Alla base di tutto c’è la storia di 250mila euro apparentemente spariti nel nulla. A tirarla fuori sono tre promotori finanziari – Francesco La Grotteria, Christian Marchetti e Ivan Giovannetti – che hanno accusato esplicitamente il commercialista Giuseppe Giovanni Nucera (non indagato). A dire dei tre, il commercialista era stato coinvolto nella complessa vicenda dell’erogazione di un prestito ad alcuni clienti francesi, “operazione cui era accompagnata una fattura per la prestazione di servizi fasulli ed un bonifico di una somma di 250mila euro in favore di una società facente capo allo stesso Nucera” scrive il giudice. Secondo quanto sostenuto dai tre e riportato negli atti dell’inchiesta, condotta dalle pm Sara Ombra e Paola Biondolillo, il commercialista era divenuto custode nel suo studio della somma di denaro: si tratterebbe proprio della sede della società Take Off di Nucera, che ha la sede in piazza Duomo 16. Quei soldi sarebbero poi spariti, sostituiti “nelle scatole in cui si trovava, con del polistirolo”. A quel punto erano partite le accuse incrociate di aver rubato quel denaro.

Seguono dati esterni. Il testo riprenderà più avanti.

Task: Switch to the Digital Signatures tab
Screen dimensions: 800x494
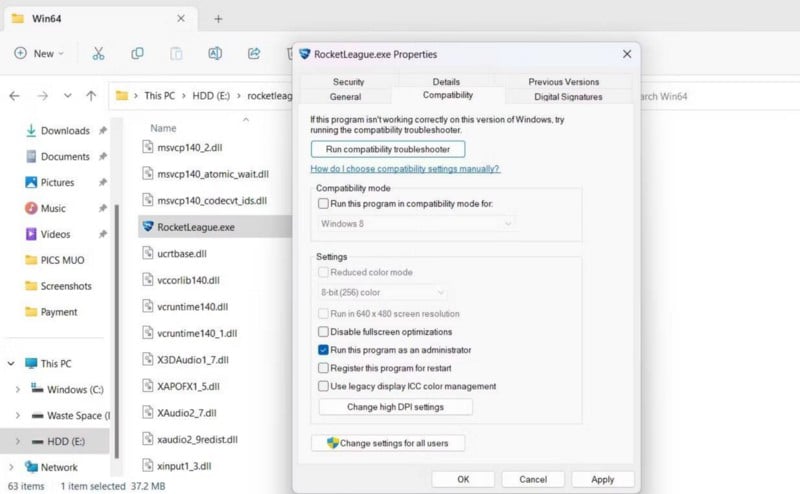Action: [x=568, y=97]
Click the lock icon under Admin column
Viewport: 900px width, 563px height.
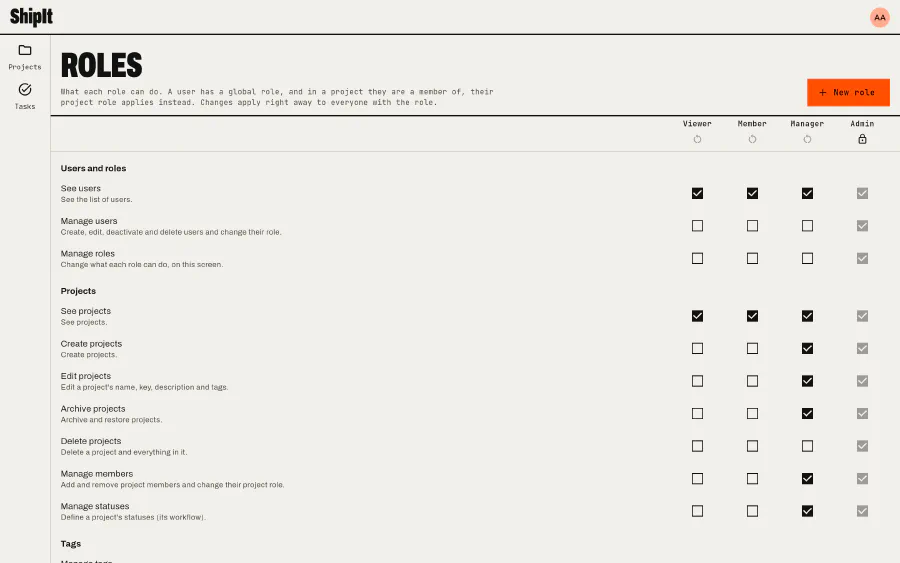862,139
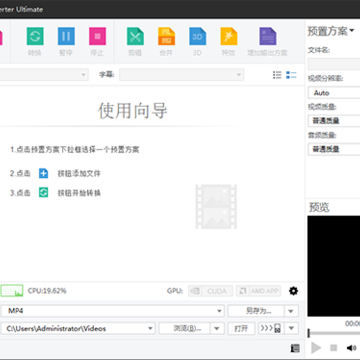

Ma cosa ha spinto i tre a rivolgersi agli Oppedisano? Secondo quanto raccontato a verbale, dopo le “implausibili” accuse di Nucera di aver fatto sparire i soldi era entrato in scena un uomo che, mostrando una pistola, aveva preteso dai promotori finanziari 30mila euro, come spettanza del commercialista. “La paura era tanta e il terrore di subire ritorsioni personali e contro i familiari era così elevato da impedirci di fare denuncia” hanno raccontato i tre. La trappola si era quindi perfezionata con l’entrata in scena di Pasquale e Michele Oppedisano (ancora a processo per questi fatti) contattati tramite un cliente. I calabresi avevano iniziato a “mungere” gli operatori finanziari, garantendo protezione in cambio di soldi. Il gruppo degli Oppedisano al completo veniva fotografato il 28 giugno 2019 mentre usciva dal civico 16 di piazza del Duomo. Secondo il giudice i tre operatori finanziari erano in realtà finiti “in una doppia trappola” perché “anche il commercialista Nucera era infatti in qualche modo legato a famiglie della ‘ndrangheta calabrese”.

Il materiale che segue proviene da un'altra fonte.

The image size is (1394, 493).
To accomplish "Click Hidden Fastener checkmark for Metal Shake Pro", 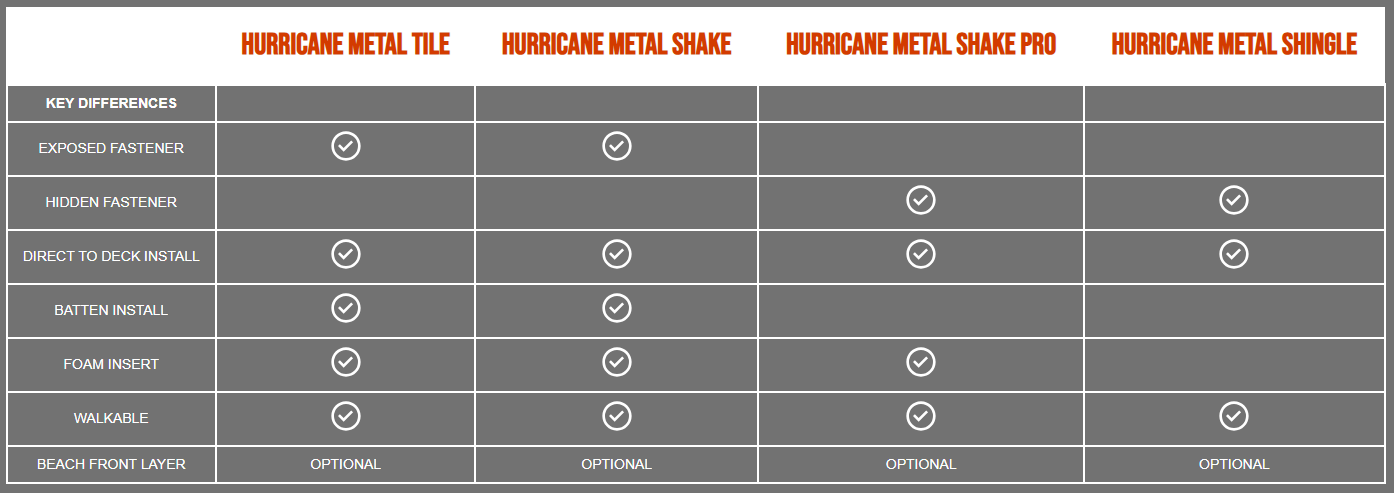I will point(921,200).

A confermarlo, ci sarebbe una cena “appositamente organizzata per comporre la questione” dagli Oppedisano in un ristorante milanese riconducibile al calabrese Giuseppe Sculli (non indagato), ex calciatore, il cui nome è già comparso in alcune indagini: e proprio Sculli “amico di tutte e due le famiglie coinvolte” avrebbe avuto il compito di “siglare” l’accordo. In realtà una sceneggiata secondo gli inquirenti “che sotto le vesti di un componimento bonario, (costato comunque ai tre almeno 10mila euro) delle pretese di Nucera l’obiettivo fosse non parlare più dei 250mila euro, una somma in effetti mai ricomparsa e probabilmente spartita tra Nucera e gli Oppedisano”.